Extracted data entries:
——

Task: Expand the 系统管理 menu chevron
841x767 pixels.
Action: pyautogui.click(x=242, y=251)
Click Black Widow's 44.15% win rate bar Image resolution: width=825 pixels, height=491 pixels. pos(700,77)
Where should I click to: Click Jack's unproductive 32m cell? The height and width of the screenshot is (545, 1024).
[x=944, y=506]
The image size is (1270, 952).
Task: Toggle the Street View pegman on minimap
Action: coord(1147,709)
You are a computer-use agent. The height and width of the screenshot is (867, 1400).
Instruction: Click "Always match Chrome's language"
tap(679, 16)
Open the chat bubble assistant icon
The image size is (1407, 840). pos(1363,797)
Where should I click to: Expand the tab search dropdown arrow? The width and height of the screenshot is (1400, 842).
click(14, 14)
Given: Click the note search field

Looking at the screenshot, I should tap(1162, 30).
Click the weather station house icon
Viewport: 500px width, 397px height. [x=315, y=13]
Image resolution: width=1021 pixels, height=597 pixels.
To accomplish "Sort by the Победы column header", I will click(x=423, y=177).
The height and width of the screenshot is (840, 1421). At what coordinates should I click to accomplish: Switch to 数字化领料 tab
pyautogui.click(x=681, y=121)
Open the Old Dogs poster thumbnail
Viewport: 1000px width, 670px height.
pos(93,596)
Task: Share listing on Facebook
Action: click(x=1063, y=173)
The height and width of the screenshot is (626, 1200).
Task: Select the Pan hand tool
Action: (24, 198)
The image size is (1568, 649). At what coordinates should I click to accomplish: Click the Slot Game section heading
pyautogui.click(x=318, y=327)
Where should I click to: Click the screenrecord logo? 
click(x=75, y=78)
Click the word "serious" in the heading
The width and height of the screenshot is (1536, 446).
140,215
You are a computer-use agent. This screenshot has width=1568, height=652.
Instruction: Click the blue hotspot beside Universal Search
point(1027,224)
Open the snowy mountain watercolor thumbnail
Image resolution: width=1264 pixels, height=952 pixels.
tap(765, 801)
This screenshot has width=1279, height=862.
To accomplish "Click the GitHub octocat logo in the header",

——

§ **DIRECTIONS**
Copy every one of the records above line for line, exactly as they appear.

§ **THE OUTPUT**
Task: Expand the 系统管理 menu chevron
841x767 pixels.
Action: pyautogui.click(x=242, y=251)
Click Black Widow's 44.15% win rate bar Image resolution: width=825 pixels, height=491 pixels. pos(700,77)
Where should I click to: Click Jack's unproductive 32m cell? The height and width of the screenshot is (545, 1024).
[x=944, y=506]
The image size is (1270, 952).
Task: Toggle the Street View pegman on minimap
Action: coord(1147,709)
You are a computer-use agent. The height and width of the screenshot is (867, 1400).
Instruction: Click "Always match Chrome's language"
tap(679, 16)
Open the chat bubble assistant icon
The image size is (1407, 840). pos(1363,797)
Where should I click to: Expand the tab search dropdown arrow? The width and height of the screenshot is (1400, 842).
click(14, 14)
Given: Click the note search field

Looking at the screenshot, I should tap(1162, 30).
Click the weather station house icon
Viewport: 500px width, 397px height. [x=315, y=13]
Image resolution: width=1021 pixels, height=597 pixels.
To accomplish "Sort by the Победы column header", I will click(x=423, y=177).
The height and width of the screenshot is (840, 1421). At what coordinates should I click to accomplish: Switch to 数字化领料 tab
pyautogui.click(x=681, y=121)
Open the Old Dogs poster thumbnail
Viewport: 1000px width, 670px height.
pos(93,596)
Task: Share listing on Facebook
Action: click(x=1063, y=173)
The height and width of the screenshot is (626, 1200).
Task: Select the Pan hand tool
Action: (24, 198)
The image size is (1568, 649). At what coordinates should I click to accomplish: Click the Slot Game section heading
pyautogui.click(x=318, y=327)
Where should I click to: Click the screenrecord logo? 
click(x=75, y=78)
Click the word "serious" in the heading
The width and height of the screenshot is (1536, 446).
140,215
You are a computer-use agent. This screenshot has width=1568, height=652.
Instruction: Click the blue hotspot beside Universal Search
point(1027,224)
Open the snowy mountain watercolor thumbnail
Image resolution: width=1264 pixels, height=952 pixels.
tap(765, 801)
This screenshot has width=1279, height=862.
To accomplish "Click the GitHub octocat logo in the header",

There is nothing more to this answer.